▶ [REQUIRED WORK]: Write out, word for word, the line that contains "Súhlasím (161, 2530)" and each line after it down to the last line of the data below. Include nothing more.

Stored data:

▼

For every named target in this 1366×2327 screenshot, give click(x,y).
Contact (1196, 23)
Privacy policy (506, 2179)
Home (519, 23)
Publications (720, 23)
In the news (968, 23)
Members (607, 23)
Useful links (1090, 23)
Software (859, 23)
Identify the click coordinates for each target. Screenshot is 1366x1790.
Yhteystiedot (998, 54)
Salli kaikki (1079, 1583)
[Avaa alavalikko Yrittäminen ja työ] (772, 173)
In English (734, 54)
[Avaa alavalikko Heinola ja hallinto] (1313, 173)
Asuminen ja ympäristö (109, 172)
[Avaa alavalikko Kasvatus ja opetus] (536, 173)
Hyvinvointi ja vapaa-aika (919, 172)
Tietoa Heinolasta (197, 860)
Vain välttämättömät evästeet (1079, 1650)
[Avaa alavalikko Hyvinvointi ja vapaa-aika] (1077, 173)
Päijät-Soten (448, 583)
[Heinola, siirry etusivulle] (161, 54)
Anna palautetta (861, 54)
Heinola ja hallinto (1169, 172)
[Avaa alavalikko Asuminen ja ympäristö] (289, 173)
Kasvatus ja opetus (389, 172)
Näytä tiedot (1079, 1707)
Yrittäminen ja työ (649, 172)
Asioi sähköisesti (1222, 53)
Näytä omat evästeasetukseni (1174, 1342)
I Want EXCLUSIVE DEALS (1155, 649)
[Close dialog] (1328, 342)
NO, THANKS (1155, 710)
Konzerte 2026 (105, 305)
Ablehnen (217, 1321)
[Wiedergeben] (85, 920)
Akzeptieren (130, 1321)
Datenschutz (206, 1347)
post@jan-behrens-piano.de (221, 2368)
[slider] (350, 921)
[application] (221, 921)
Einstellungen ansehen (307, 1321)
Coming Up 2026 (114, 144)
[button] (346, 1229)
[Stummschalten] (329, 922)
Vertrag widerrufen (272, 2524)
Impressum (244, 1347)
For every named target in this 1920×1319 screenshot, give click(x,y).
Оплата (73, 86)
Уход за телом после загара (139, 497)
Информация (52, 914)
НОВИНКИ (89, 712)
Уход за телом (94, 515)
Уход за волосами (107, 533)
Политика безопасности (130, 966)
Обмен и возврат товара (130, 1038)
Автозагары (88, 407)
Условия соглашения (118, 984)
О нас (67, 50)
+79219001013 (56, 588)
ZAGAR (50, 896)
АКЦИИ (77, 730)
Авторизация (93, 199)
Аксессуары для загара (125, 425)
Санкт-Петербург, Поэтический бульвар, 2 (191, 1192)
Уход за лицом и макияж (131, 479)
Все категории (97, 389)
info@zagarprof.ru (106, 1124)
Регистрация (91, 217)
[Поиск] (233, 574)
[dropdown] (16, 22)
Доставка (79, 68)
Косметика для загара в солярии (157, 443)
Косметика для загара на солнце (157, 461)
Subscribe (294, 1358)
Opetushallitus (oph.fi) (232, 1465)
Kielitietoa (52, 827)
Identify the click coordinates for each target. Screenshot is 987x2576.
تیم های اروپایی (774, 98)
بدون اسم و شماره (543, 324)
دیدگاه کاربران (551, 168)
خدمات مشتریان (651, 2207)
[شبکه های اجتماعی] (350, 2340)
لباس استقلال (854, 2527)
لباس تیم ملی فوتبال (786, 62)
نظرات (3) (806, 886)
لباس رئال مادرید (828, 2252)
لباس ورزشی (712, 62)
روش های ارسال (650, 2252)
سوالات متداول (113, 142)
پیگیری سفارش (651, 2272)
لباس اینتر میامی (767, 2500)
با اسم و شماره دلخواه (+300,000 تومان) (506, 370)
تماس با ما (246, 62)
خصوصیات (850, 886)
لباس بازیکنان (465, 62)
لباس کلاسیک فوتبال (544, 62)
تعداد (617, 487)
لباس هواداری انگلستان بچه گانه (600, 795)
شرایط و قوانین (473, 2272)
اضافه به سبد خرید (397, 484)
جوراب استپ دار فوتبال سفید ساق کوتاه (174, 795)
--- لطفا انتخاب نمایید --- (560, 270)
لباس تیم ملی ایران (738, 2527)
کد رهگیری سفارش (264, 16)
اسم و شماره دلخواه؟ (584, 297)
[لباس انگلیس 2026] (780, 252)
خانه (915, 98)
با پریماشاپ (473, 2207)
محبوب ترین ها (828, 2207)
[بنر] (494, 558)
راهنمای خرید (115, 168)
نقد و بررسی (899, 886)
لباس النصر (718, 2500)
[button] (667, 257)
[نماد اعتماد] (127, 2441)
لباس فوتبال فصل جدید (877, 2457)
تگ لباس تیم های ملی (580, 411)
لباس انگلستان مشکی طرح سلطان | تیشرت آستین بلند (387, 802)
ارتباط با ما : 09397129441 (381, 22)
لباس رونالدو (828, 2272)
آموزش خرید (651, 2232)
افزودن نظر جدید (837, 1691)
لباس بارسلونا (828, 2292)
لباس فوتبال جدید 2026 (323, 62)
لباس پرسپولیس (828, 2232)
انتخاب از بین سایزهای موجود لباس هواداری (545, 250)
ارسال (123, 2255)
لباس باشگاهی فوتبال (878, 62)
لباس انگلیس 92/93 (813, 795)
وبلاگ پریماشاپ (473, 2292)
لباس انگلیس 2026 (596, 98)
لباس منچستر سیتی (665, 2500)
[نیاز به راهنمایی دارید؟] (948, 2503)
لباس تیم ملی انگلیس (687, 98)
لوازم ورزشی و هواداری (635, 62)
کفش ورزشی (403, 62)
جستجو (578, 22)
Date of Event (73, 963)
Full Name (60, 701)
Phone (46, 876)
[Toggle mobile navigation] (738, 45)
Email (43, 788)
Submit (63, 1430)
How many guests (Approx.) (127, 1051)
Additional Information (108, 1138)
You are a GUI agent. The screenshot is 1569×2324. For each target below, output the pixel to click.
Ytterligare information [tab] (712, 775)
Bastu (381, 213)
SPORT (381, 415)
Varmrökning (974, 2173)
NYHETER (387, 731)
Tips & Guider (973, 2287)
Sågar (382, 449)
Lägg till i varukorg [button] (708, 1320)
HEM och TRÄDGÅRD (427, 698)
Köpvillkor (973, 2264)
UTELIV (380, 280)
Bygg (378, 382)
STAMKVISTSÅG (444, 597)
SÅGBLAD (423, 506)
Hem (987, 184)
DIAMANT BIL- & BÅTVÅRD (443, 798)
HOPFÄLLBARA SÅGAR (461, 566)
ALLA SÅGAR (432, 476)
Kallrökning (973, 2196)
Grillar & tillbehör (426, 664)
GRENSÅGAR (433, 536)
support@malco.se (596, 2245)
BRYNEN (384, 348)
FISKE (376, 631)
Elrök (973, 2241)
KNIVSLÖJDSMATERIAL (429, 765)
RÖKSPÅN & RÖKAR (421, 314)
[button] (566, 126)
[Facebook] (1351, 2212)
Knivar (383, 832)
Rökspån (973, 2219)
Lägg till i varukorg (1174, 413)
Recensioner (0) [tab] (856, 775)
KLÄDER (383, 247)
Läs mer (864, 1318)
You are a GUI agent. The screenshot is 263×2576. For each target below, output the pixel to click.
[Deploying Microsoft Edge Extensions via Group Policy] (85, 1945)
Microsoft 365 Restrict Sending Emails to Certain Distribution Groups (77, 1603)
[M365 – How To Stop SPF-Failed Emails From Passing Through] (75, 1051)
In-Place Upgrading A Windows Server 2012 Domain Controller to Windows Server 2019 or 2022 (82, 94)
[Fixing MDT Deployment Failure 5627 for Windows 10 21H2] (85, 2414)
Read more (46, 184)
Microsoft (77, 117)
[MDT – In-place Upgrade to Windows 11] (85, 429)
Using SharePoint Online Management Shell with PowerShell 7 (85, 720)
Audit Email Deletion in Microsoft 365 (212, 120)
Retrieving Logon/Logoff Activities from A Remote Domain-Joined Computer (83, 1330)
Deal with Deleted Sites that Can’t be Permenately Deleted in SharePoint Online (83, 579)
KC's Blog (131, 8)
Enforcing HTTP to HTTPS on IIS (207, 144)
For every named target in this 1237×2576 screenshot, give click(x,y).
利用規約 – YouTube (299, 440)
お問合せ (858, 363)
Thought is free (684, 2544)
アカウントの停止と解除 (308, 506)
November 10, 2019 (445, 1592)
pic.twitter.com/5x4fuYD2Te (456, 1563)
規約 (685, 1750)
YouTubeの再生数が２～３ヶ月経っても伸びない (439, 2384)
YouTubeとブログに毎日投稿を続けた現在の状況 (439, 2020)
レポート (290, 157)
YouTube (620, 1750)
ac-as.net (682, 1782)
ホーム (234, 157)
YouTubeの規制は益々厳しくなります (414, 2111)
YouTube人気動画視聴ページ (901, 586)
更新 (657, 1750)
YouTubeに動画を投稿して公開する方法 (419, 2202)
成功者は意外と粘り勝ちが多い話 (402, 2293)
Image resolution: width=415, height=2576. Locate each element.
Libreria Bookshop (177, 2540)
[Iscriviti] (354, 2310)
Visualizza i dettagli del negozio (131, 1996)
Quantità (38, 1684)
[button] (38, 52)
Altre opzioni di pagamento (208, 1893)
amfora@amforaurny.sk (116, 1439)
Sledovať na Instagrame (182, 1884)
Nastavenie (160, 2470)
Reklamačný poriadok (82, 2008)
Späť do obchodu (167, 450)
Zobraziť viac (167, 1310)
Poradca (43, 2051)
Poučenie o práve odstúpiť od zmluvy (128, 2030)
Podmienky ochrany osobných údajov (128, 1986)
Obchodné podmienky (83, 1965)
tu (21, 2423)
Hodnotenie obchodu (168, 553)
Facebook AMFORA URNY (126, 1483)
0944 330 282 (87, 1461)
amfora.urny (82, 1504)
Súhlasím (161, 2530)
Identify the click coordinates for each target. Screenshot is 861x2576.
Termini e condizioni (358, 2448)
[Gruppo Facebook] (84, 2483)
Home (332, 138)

▲

▶ [TASK RESPONSE]:
Súhlasím (161, 2530)
Identify the click coordinates for each target. Screenshot is 861x2576.
Termini e condizioni (358, 2448)
[Gruppo Facebook] (84, 2483)
Home (332, 138)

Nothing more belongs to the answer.